The authors present an analysis of the CMIP6 ScenarioMIP SSP5-8.5 and SSP5-3.4-OS scenarios and their extension to 2300, which have been simulated by 4 ESMs and one EMIC. This pair of scenarios initially follows the same pathway, but diverges after 2040. SSP5-8.5 represents an extreme case of increasing fossil fuel use, leading to very high atmospheric CO2 concentrations, while SSP5-3.4-OS assumes aggressive climate mitigation after 2040 including a large amount of net negative CO2 emissions. The authors focus on the long term (beyond the 21st century) climate and carbon cycle response in these contrasting scenarios. Carbon fluxes between the land surface and the ocean, the transition of these fluxes between source and sink, the surface temperature response, and the proportionality between warming and cumulative carbon emissions are investigated. The main findings include a very large model uncertainty in the land components of the ESMs, which is particularly pronounced for the high emission scenario.

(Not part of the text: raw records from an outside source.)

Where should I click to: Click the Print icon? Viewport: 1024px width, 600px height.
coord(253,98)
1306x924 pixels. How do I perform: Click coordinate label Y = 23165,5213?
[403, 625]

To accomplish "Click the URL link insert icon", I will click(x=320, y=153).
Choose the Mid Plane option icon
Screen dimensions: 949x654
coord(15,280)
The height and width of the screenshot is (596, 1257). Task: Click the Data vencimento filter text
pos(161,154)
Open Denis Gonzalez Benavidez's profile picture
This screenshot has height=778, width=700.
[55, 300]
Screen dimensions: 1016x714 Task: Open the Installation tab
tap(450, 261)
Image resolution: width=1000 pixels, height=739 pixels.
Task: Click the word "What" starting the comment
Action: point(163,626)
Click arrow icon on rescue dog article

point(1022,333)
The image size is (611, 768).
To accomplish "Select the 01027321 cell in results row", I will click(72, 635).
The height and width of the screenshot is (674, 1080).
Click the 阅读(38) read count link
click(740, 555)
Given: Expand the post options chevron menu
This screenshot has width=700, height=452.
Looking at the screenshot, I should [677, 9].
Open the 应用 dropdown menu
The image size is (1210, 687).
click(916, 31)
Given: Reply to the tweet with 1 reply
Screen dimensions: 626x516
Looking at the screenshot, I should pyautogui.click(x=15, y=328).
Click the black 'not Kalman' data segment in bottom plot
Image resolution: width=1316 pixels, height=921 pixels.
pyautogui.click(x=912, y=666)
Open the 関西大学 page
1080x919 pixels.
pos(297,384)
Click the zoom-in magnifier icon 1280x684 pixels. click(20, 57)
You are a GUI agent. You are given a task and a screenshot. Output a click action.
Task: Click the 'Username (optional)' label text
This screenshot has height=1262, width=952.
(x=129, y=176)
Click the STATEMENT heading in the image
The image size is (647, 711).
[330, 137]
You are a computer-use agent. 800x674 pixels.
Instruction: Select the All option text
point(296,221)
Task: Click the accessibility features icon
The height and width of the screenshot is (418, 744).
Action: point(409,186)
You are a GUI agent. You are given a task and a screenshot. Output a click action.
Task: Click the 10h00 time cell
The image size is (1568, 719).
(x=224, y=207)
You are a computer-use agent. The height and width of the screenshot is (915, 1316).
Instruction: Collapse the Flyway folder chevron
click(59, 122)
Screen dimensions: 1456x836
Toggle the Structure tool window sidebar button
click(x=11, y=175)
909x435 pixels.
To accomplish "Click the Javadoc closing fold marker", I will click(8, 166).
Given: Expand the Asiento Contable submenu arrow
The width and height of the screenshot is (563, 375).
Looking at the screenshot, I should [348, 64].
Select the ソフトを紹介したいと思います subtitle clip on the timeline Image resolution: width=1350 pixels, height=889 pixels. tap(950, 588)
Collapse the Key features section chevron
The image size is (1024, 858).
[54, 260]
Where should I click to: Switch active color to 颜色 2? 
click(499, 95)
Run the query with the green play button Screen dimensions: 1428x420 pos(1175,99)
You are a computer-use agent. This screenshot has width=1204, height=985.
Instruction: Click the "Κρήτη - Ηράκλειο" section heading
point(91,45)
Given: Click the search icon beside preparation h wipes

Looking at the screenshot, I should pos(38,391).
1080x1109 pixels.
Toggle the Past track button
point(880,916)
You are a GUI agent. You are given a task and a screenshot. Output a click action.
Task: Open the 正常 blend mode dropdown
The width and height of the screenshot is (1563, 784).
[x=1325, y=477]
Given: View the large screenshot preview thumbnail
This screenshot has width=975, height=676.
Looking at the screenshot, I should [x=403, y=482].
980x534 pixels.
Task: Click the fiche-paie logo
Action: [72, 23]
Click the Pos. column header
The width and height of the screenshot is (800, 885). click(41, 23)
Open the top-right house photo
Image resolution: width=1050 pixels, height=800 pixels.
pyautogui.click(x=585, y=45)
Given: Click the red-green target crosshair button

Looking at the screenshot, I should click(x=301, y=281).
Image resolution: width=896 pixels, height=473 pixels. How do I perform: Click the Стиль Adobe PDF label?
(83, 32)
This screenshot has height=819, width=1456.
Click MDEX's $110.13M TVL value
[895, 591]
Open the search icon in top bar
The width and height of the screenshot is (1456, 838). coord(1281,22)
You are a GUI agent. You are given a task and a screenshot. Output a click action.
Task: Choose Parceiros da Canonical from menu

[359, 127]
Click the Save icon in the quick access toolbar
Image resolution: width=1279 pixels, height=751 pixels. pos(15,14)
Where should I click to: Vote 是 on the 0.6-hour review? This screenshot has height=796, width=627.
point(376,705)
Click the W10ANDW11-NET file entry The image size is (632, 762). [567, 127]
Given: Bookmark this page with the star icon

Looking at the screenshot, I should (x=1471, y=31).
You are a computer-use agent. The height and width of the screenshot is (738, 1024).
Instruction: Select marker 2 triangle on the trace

This manuscript is an important contribution to the analysis of the wealth of CMIP6 model data, and the first one (to my knowledge) describing results from the SSP-extensions. It fits well into the scope of ESD and will be of interest to a broad readership. The manuscript is generally well written and well structured. I did not find any serious problems with the manuscript, and I recommend it for publication in ESD after a few rather minor comments and suggestions have been considered by the authors. 

Main points:

1) The treatment of land-use/land-use change emission in this analysis could be explained better, particularly in the context of negative emissions and BECCS. The negative emissions in the SSP5-3.4-OS are generated (mainly?) through BECCS, I assume, at least there is a massive expansion of cropland in the overshoot scenario (more than a doubling between ~2050 to ~2070 at the expense of pasture, O'Neill et al. 2016, Fig. 4). On the other hand, the ESMs employed here will not represent anything like BECCS. At most, I guess, they will represent harvesting of crops (but release this carbon back to the atmosphere)? There is only limited information on this issue in the manuscript. The sentence in line 105-107 is unclear to me, particularly the part "thus can be separately inferred..." - but this inference is not done in this work? It would be useful to know how (if?) the massively increased crop area in the overshoot scenario is treated in the models, and what this implies for the analysis.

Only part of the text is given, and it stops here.